Bei uns in Bad Rappenau wurde so ein kleines Baugebiet in Babstadt bisher um 16 Monate verzögern! Diese „Raubgrabungen an der Stadtkasse“ (RNZ, 30.9.2018) haben uns bisher 1,4 Millionen Euro gekostet, das sind rund 40.- Euro pro Quadratmeter Bauland!

- Krankenhäuser

Die Ursache für die Schließung der kleinen Krankenhäuser in Möckmühl und Brackenheim liegt nicht bei uns im Landkreis.

Es waren die widrigen Vorgaben aus Berlin und Stuttgart. Die Rahmenbedingungen und Anforderungen wurden so gelenkt, dass die Kleinen nur noch tief rote Zahlen schreiben können!

Das ist so gewollt! Sozialminister Manfred Lucha spricht hier von „Tante-Emma-Krankenhäusern“, die verschwinden müssen.

6. Zum Schluss

Zum Schluss Auszüge aus einer Rede von Bundespräsident a. D. Horst Köhler von 2016:
(zum 25-jährigen Bestehen der Deutschen Bundesstiftung Umwelt)

"Wir werden die Folgen des Klimawandels spätestens dann direkt zu spüren bekommen, wenn sich die Menschen als Klimaflüchtlinge auf den Weg machen. …

Und während man einen Flüchtling auch wieder zurückschicken kann (fragt sich nur wohin, wenn seine Heimat dann unter dem Meeresspiegel liegt), sind die meisten ökologischen Folgen der Erderwärmung irreversibel. …
Wir nähern uns in vielen Bereichen gefährlichen Kipp-Punkten, die, einmal überschritten, zu abrupten und unumkehrbaren Veränderungen im Erdsystem führen können. …

Das macht die Herausforderung der Bekämpfung des Klimawandels so einzigartig: dass sie konkrete zeitliche Anforderungen an die Klimapolitik stellt ….
Es wissen ja alle, dass die Ziele nicht zu erreichen sind ohne den Abschied vom Verbrennungsmotor, ohne den Kohleausstieg, ohne eine Reduktion des Fleischkonsums, ohne eine ökologische Steuerreform. Es wissen ja alle, dass bestimmte Transformationsaufgaben nicht mit inkrementellen Verbesserungen, sondern nur mit einem klaren Richtungswechsel zu schaffen sind. … "
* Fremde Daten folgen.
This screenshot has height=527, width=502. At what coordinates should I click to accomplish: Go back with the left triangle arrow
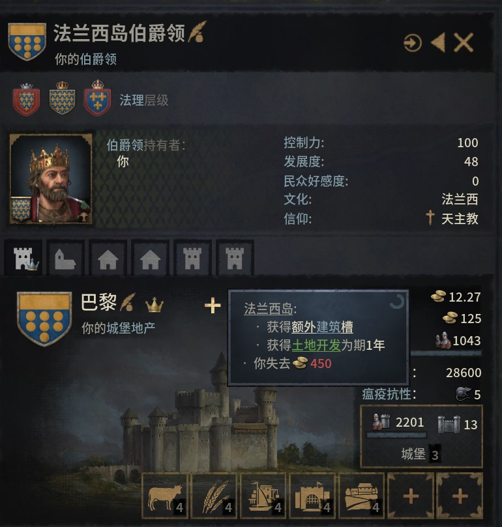pos(438,43)
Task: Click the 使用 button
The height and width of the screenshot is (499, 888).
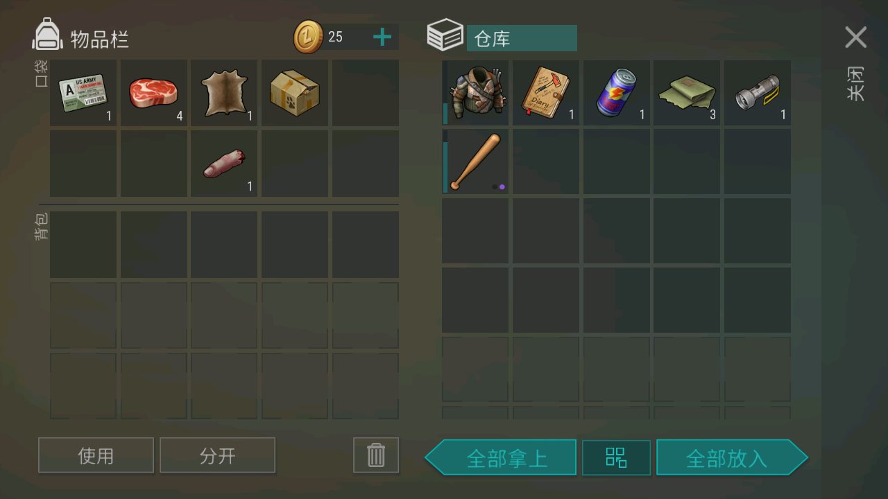Action: (x=96, y=455)
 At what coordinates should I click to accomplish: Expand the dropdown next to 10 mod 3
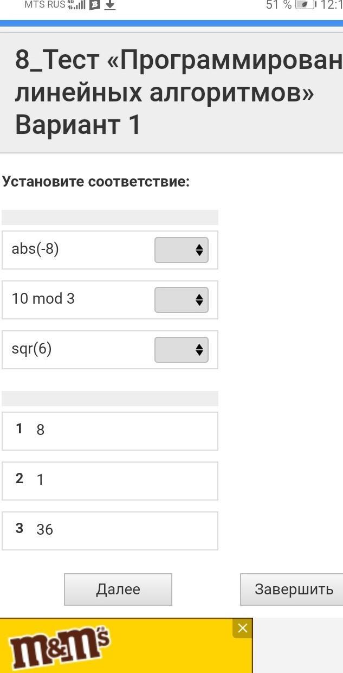[x=182, y=300]

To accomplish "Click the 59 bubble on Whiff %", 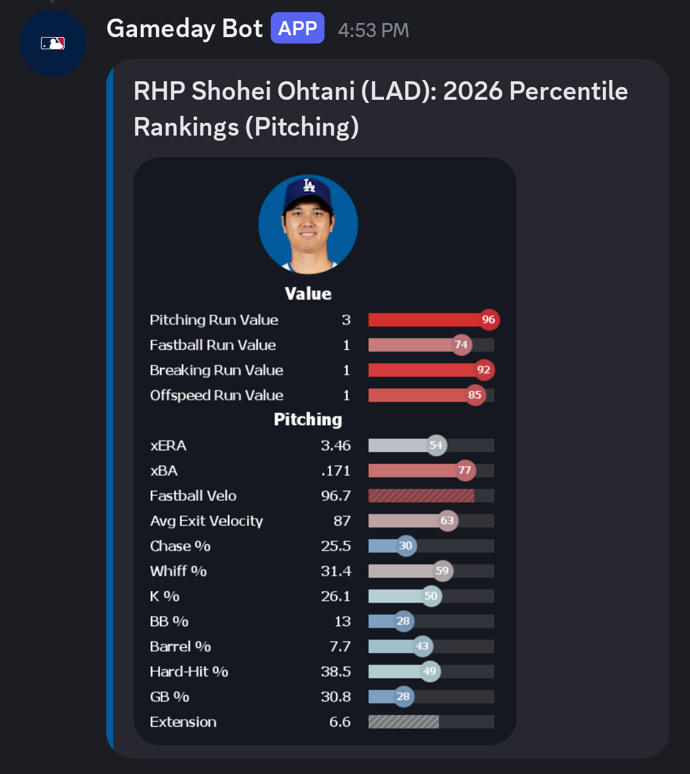I will [442, 571].
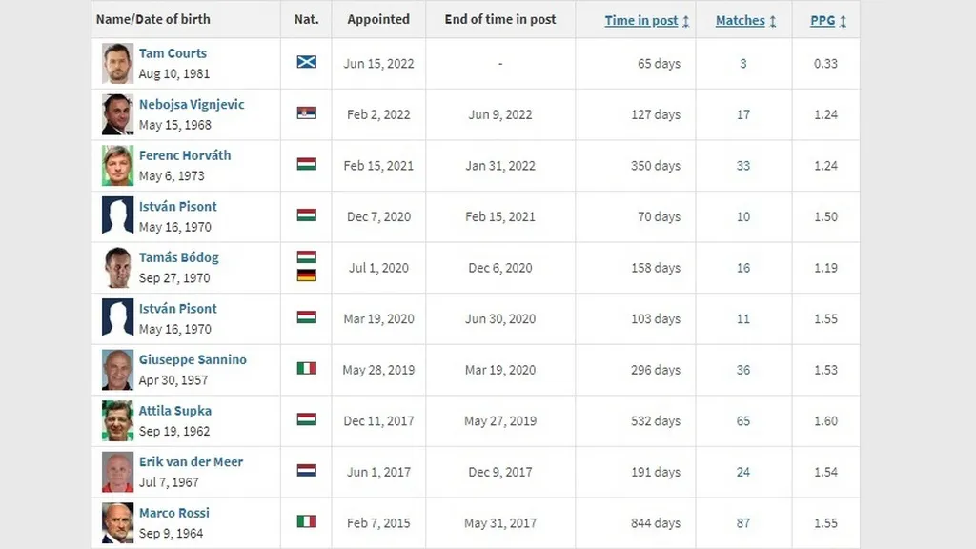This screenshot has height=549, width=976.
Task: Click Hungary flag for Attila Supka
Action: tap(306, 418)
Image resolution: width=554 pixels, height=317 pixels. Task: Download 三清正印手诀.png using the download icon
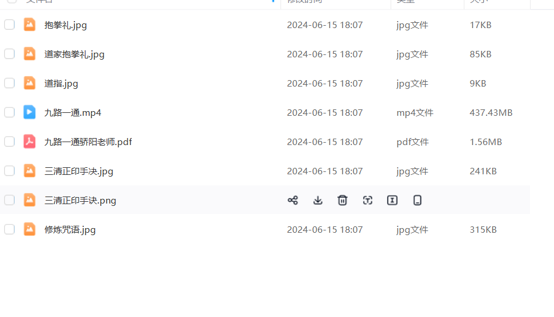[x=317, y=201]
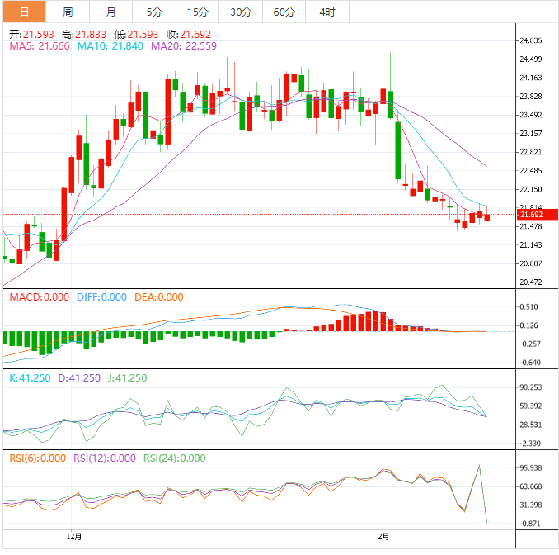Click the DIFF value label
Viewport: 559px width, 555px height.
coord(100,297)
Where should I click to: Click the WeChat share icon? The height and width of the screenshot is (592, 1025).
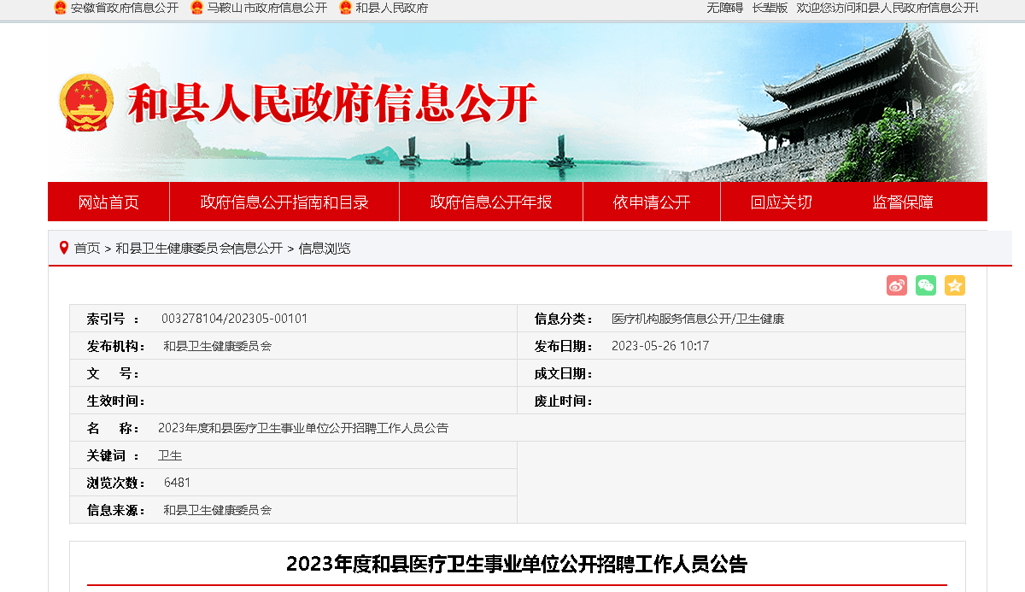click(x=926, y=285)
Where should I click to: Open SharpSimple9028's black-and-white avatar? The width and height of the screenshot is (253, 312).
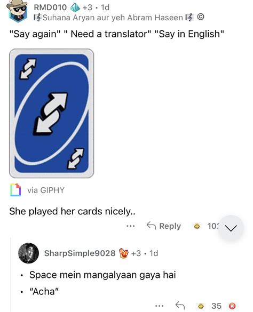[28, 253]
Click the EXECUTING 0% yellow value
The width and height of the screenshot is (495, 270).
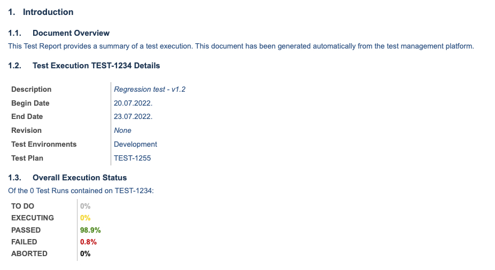pos(85,218)
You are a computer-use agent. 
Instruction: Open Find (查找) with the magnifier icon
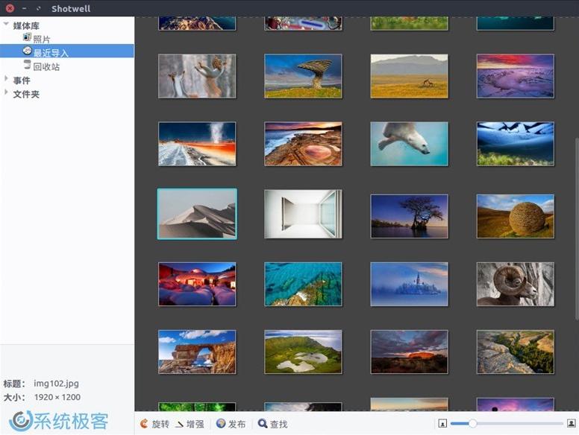tap(263, 424)
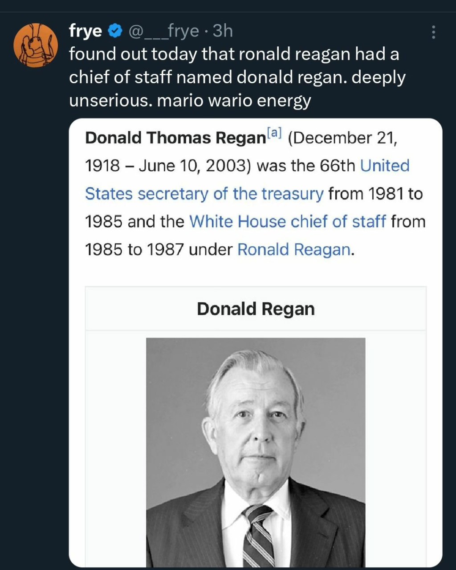The width and height of the screenshot is (456, 570).
Task: Click the blue word "United" link
Action: click(385, 166)
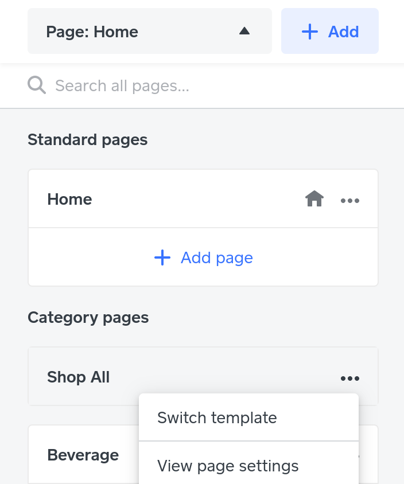Click the Page: Home label text
Viewport: 404px width, 484px height.
coord(92,32)
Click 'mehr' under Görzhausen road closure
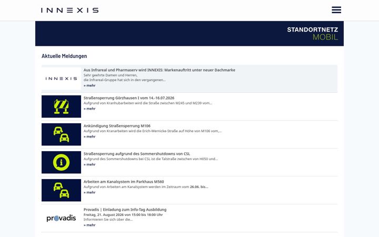Image resolution: width=379 pixels, height=237 pixels. click(x=89, y=108)

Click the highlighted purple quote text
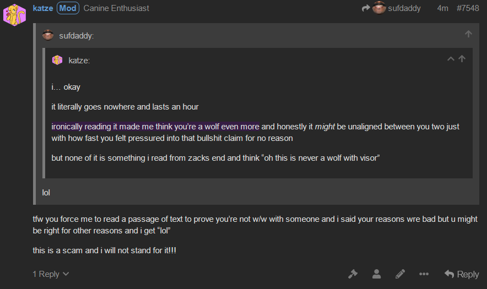coord(155,127)
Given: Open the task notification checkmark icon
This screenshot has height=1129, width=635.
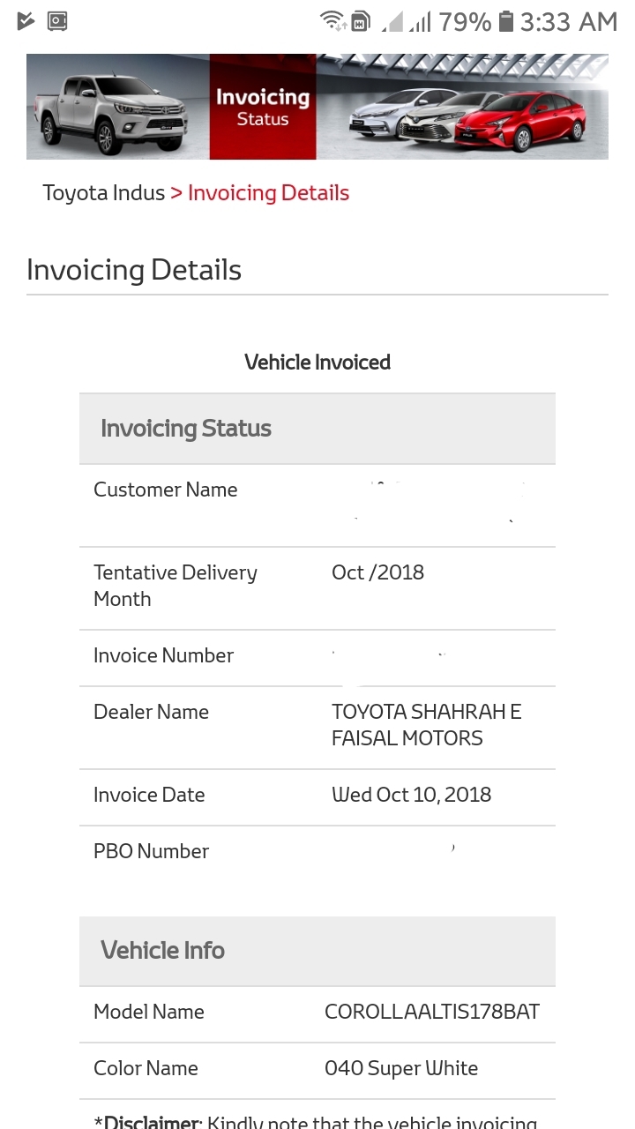Looking at the screenshot, I should pos(26,20).
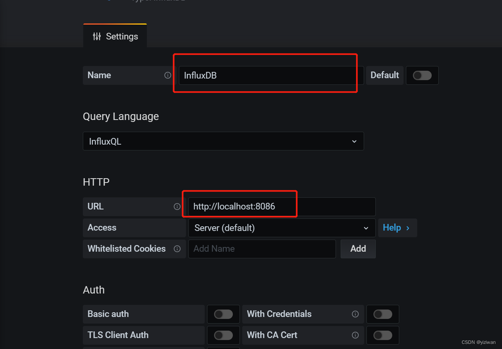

Wir wünschen Ihnen, dass sie trotz allem das Jahr 2019 mit großen Optimismus angehen und nicht nur bei den Geschenken an Weihnachten, sondern auch bei allen kommunalen Entscheidungen an die Enkel denken!

Die ÖDP wird dem Haushalt entsprechenden den Punkten 1 bis 3 zustimmen.